Dreimal den Deutschen Krimipreis gewonnen

Ich erwähne das, weil all diese kleinen Probleme im Laufe der Story wieder auftauchen, wie Sprengfallen, die später explodieren – so hat es der Autor selbst es einmal beschrieben. Hirsch erlebt dies erstmals, als er in ein nächtliches Massaker stolpert, dem ein halbes Dutzend Zuchtponies der Hundebesitzerin zum Opfer gefallen sind. Und die sorglose Mutter samt ihren Sohn wird erschossen aufgefunden, das kleine Mädchen aus dem heißen Auto und ihre Schwester sind verschwunden. Die Dorfgeschichte hat sich unversehens in einen mehrschichtigen Thriller verwandelt, in dem neben dem örtlichen Bösewicht auch wieder die Korruption innerhalb der Polizei eine tödliche Rolle spielt.

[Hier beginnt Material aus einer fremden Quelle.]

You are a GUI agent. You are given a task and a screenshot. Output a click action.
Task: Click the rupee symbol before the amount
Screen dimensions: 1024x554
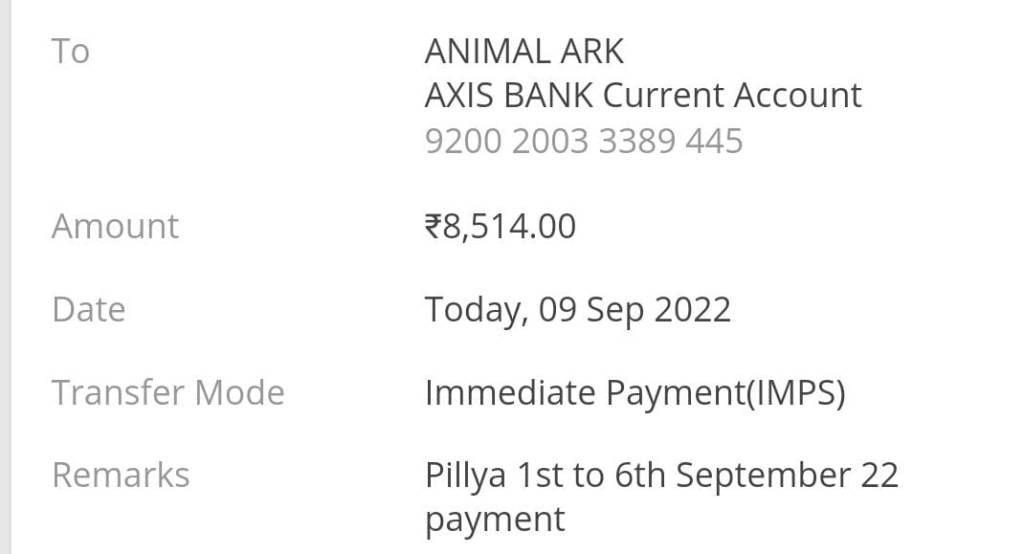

Der Autor Disher schreibt so ähnlich wie Hirsch ermittelt: unaufgeregt, behutsam in der Figurenzeichnung und aufmerksam für alle Details. Literarisch gesehen ist er ein Meister realistischer Beschreibungs- und Erzählkunst, der keine formalen Experiment anstellt, die Anforderungen an einen Krimi, also vor allem die Spannung, aber ganz nebenbei erfüllt. Hervorzuheben ist vor allem, wie er die Landschaft des „Outback“, die kargen Schafweiden, trockenen Weizenfelder und das angrenzende Buschland nicht nur beschreibt, sondern fast wie eine weitere Figur in Handlung und Stimmung des Romans integriert.

Hirschhausen und sein Namensvetter

Garry Disher begann als Allroundautor – etwa auch von Kinderbüchern – und gilt mit seinen verschiedenen Serien inzwischen als einer der weltweit besten Krimiautoren. Und zwar nicht nur, aber doch auch bei uns. Schon dreimal hat er den Deutschen Krimipreis erhalten. Und fast einstimmig wurde er diesmal auf den Spitzenplatz unserer Krimi-Bestenliste gewählt. Dass er das deutsche und Schweizer Publikum besonders schätze (wir lesen seine Bücher ja in der Übersetzung von Peter Torberg für den Zürcher Unionsverlag), hat er mehrfach betont. Und als „eine Art Dankeschön“ habe er einigen Figuren deutsche Namen gegeben. Wer weiß, vielleicht hat er auf einer seiner Lesereisen hierzulande doch die Quizschau von Hirschhausens Namensvetter geguckt?

Garry Disher: Hope Hill Drive. Aus dem Englischen von Peter Torberg. Unionsverlag, 334 S., 22 €.